The airline, which is refurbishing its aging fleet, said it has taken an option to buy another 20 of the aircraft.
Two U.S. firms, Boeing Co. and McDonnell Douglas Corp., were also bidding on the hotly contested contract, but the four-nation European consortium had for some time been considered the front-runner.
The decision to buy the A-320 Airbus, the world’s first fully computerized civilian aircraft, was delayed following the crash of an A-320 at a July air show in France in which three people were killed and more than 50 injured.
But Pierre Jeanniot, the airline’s president, gave the 137-seat, narrow-bodied plane a vote of confidence.
“Air Canada is very pleased to be the first airline in Canada to operate the A-320 and start its fleet renewal process with an aircraft that the industry clearly considers a winner,” Jeanniot said.
Delivery of the 34 planes will begin in March, 1990, and continue until 1993, replacing an aging fleet of 33 Boeing 727s on short- and medium-distance domestic routes, the airline said.
Approved by Cabinet
Sources said Prime Minister Brian Mulroney’s inner Cabinet gave final approval for the purchase late Tuesday.
Earlier this week, a bill allowing the privatization of Air Canada, which will help finance the aircraft purchase, was passed by the House of Commons.
The airline plans to sell up to 45% of its shares to private investors and to use the proceeds--estimated at $292 million--as a down payment on the new planes.
The share sale would be the largest sell-off under the privatization program launched three years ago by Mulroney’s Conservative government.
Also today, Air Canada said it will ban smoking on all North American flights effective Sept. 3.
“We have decided to expand our nonsmoking policy, not only within Canada but also in the United States,” the airline said in a statement.

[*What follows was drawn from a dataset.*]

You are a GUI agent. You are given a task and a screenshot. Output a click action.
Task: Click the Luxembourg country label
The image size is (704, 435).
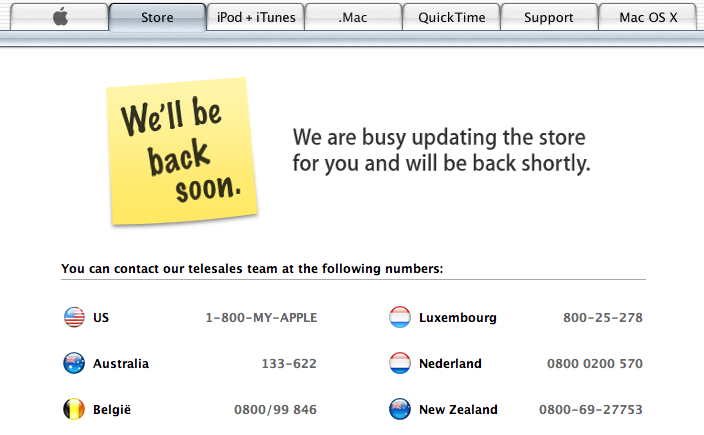pos(458,318)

“This means all of our North American operations, including flights to Florida, California, Hawaii and Mexico, will become smoke-free.”
The change will make more than 80% of Air Canada’s 475 daily flights smoke-free. The other flights are long-distance routes overseas.
Air Canada first introduced no-smoking two years ago on commuter routes between Montreal, Ottawa and Toronto.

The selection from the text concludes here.